Le spectre de la Cinquième colonne

Au-delà de l’horrible bilan morbide de ces attaques, l’éventuelle présence parmi les assaillants d’un migrant syrien est sans doute l’élément le plus dévastateur pour le futur du pays. On sait qu’au moins un passeport syrien, au nom d’un migrant enregistré cet été par les autorités grecques dans l’île de Leros, le point de passage des migrants vers l’Europe, a été retrouvé près du corps déchiqueté du premier kamikaze du Stade de France. Si le passeport au nom d’Ahmad Almohammad, né il y a 25 ans à Idlib, une zone actuellement tenue par Daesh, se révélait authentique et s’il appartenait effectivement au terroriste, cela signifierait que Daesh a envoyé des « soldats du califat » dissimulés dans les hordes de migrants sincères fuyant le conflit en Syrie et accueillis avec plus ou moins de bonne volonté par les pays européens au nom des droits de l’homme. L’homme aurait suivi la route des migrants passant de Grèce en Macédoine puis entrant en Serbie le 7 octobre, date à laquelle on perd sa trace après sa demande d’asile politique.

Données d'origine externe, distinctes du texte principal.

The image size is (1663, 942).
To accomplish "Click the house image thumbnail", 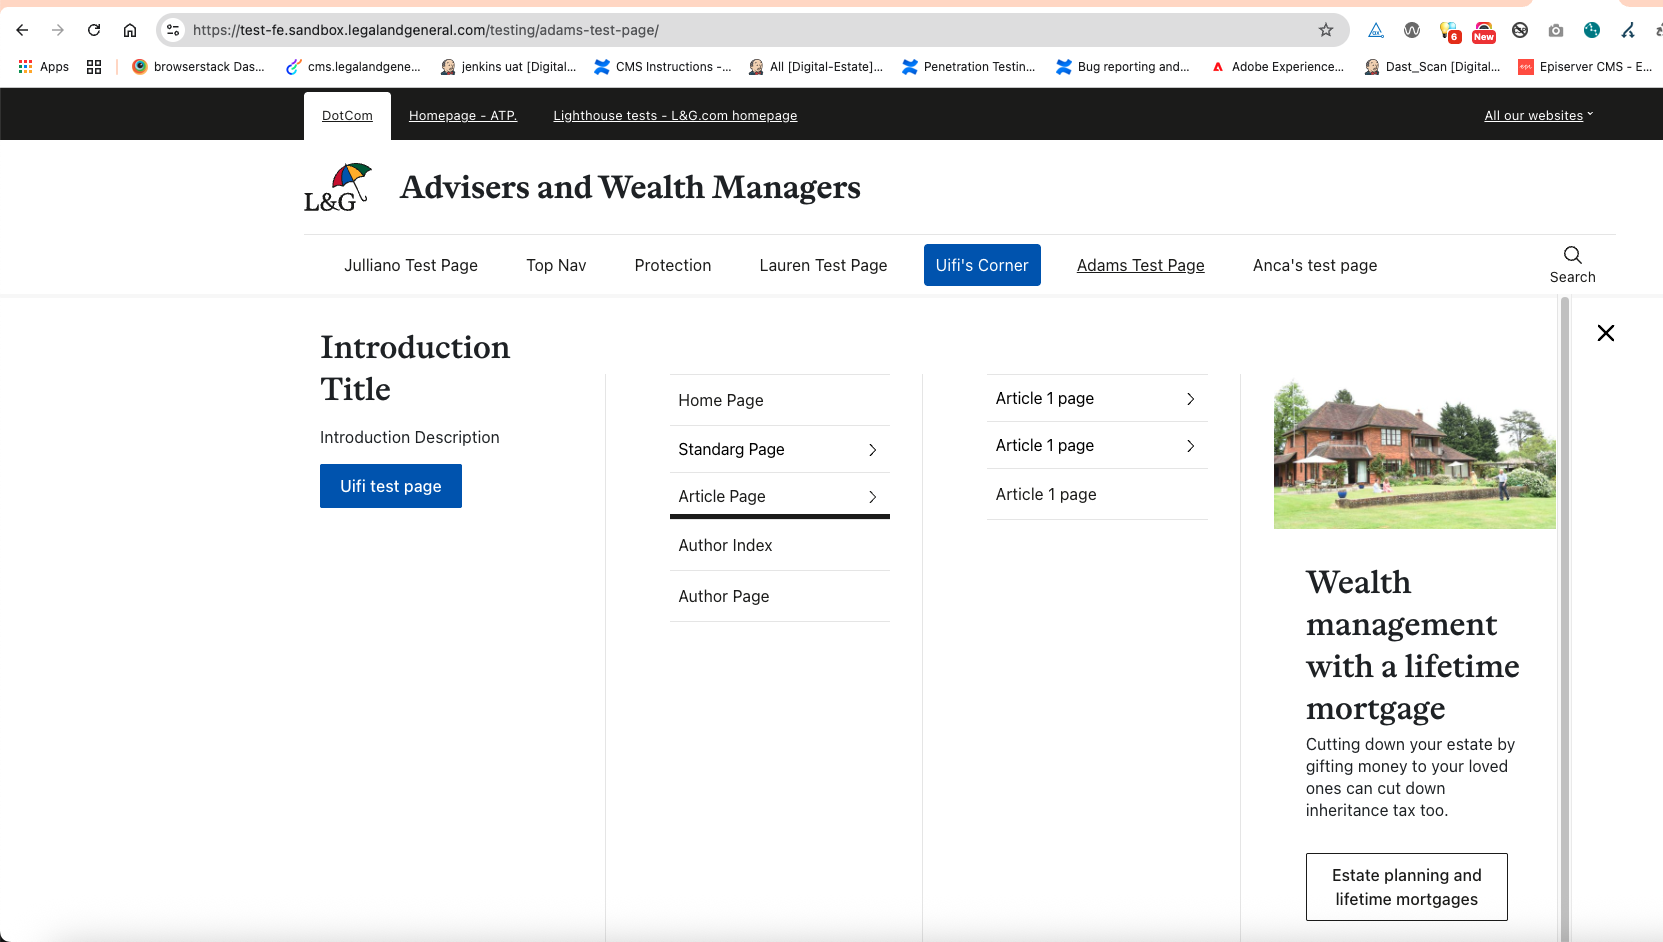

L’organisation « Etat Islamique », qui compte parmi ses dirigeants des anciens gradés des services secrets de Saddam Hussein, est malheureusement parfaitement capable d’avoir imaginé un tel scénario. S’il s’agit vraiment de cela, le regard bienveillant qu’une partie de la population européenne porte à ces réfugiés, va changer du tout au tout. Les risques d’incidents dans les centres d’accueil, déjà sporadiques, notamment en Allemagne, pourraient alors s’aggraver. Et les portes de l’espace Schengen se fermer définitivement. C’en serait terminé de l’idéal européen et de la liberté de circulation.

C’est évidemment l’objectif des terroristes. Celui qu’il faut combattre, donc.